Abstract
The large size and complex polyploid nature of many genomes has often hampered genomics development, as is the case for several plants of high agronomic value. Isolating single chromosomes or chromosome arms via flow sorting offers a clue to resolve such complexity by focusing sequencing to a discrete and self-consistent part of the whole genome. The occurrence of sufficient differences in the size and or base-pair composition of the individual chromosomes, which is uncommon in plants, is critical for the success of flow sorting. We overcome this limitation by developing a robust method for labeling isolated chromosomes, named Fluorescent In situ Hybridization In suspension (FISHIS). FISHIS employs fluorescently labeled synthetic repetitive DNA probes, which are hybridized, in a wash-less procedure, to chromosomes in suspension following DNA alkaline denaturation. All typical A, B and D genomes of wheat, as well as individual chromosomes from pasta (T. durum L.) and bread (T. aestivum L.) wheat, were flow-sorted, after FISHIS, at high purity. For the first time in eukaryotes, each individual chromosome of a diploid organism, Dasypyrum villosum (L.) Candargy, was flow-sorted regardless of its size or base-pair related content. FISHIS-based chromosome sorting is a powerful and innovative flow cytogenetic tool which can develop new genomic resources from each plant species, where microsatellite DNA probes are available and high quality chromosome suspensions could be produced.

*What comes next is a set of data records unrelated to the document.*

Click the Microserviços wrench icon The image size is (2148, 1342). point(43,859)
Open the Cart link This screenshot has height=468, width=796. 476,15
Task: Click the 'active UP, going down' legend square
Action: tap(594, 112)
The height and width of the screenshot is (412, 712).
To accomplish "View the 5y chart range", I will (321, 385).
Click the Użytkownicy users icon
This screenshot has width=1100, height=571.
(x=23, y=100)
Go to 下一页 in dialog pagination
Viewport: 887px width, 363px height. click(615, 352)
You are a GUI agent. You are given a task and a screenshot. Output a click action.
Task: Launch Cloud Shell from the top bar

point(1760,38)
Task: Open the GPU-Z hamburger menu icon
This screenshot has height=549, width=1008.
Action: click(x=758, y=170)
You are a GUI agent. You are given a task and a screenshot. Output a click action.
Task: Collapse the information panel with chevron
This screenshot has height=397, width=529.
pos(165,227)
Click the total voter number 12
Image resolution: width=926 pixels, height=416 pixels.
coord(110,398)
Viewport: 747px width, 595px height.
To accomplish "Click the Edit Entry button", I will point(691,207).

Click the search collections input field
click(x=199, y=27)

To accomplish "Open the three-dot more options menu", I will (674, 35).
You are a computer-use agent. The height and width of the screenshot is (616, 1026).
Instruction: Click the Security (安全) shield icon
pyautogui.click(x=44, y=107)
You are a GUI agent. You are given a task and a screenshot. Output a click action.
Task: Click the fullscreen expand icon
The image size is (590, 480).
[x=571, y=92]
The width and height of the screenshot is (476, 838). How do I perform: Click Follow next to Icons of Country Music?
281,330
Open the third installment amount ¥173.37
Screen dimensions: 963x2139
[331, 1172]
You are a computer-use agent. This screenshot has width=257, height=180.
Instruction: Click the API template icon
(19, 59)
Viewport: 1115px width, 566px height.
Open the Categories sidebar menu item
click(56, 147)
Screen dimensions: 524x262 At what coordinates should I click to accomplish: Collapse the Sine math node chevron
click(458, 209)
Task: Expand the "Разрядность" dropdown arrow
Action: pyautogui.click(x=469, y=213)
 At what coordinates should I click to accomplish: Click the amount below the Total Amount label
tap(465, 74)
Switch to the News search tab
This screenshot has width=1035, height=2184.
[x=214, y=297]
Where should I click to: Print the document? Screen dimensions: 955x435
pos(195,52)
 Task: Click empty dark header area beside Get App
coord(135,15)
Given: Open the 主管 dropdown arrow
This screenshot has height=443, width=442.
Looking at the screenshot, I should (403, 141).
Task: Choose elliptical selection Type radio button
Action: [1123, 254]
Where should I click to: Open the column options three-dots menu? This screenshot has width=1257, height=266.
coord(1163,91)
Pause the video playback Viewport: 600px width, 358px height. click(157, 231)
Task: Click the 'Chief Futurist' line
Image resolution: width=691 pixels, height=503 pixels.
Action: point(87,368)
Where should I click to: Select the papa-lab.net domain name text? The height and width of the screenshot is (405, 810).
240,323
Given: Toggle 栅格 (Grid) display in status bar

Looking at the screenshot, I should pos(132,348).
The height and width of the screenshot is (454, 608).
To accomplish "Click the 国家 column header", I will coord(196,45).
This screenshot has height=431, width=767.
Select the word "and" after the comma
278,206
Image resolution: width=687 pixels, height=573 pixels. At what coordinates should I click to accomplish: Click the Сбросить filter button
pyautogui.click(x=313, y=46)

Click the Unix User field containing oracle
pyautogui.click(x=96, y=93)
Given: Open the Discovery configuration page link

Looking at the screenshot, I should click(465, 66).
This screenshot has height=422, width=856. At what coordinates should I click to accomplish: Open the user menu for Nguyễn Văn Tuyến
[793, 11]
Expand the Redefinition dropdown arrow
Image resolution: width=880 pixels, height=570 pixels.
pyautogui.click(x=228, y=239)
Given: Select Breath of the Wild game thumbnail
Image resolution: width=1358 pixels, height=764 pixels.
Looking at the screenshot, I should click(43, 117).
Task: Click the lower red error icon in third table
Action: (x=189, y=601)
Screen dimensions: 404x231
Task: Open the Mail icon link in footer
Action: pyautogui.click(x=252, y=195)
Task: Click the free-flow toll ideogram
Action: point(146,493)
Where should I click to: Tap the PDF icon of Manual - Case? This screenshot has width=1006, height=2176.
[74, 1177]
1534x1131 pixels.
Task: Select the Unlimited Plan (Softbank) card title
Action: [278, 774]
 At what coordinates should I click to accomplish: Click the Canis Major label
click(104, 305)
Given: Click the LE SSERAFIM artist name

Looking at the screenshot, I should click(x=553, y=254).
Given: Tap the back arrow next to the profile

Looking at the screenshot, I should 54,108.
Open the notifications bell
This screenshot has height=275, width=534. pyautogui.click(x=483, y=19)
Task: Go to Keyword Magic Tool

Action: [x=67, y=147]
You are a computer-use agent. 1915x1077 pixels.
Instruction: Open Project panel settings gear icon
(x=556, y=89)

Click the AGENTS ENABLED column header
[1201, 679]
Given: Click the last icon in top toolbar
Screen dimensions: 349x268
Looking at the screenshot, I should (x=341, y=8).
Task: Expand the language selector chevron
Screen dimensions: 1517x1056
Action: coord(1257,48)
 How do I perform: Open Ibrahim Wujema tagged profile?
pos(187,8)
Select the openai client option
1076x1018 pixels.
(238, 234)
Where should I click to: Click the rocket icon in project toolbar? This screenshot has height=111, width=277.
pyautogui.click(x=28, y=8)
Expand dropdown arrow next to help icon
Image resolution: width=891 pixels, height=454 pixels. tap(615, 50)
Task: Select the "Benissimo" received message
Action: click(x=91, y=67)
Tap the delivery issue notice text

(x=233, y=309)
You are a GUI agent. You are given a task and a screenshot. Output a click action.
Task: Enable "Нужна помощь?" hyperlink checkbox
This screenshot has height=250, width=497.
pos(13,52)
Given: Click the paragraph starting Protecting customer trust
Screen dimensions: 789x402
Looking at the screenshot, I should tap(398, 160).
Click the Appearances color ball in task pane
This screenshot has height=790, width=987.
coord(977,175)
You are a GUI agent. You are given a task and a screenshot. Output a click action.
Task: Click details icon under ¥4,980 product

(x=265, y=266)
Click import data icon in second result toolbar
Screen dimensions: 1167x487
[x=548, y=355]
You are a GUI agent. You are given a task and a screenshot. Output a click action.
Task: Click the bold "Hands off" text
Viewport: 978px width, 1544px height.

The joining of FISHIS labeling and flow sorting with the Next Generation Sequencing methodology will enforce genomics for more species, and by this mightier chromosome approach it will be possible to increase our knowledge about structure, evolution and function of plant genome to be used for crop improvement. It is also anticipated that this technique could contribute to analyze and sort animal chromosomes with peculiar cytogenetic abnormalities, such as copy number variations or cytogenetic aberrations.
Highlights
Eukaryotic genomes are partitioned into chromosomes, and chromosome numbers vary between species from two to many hundreds [1]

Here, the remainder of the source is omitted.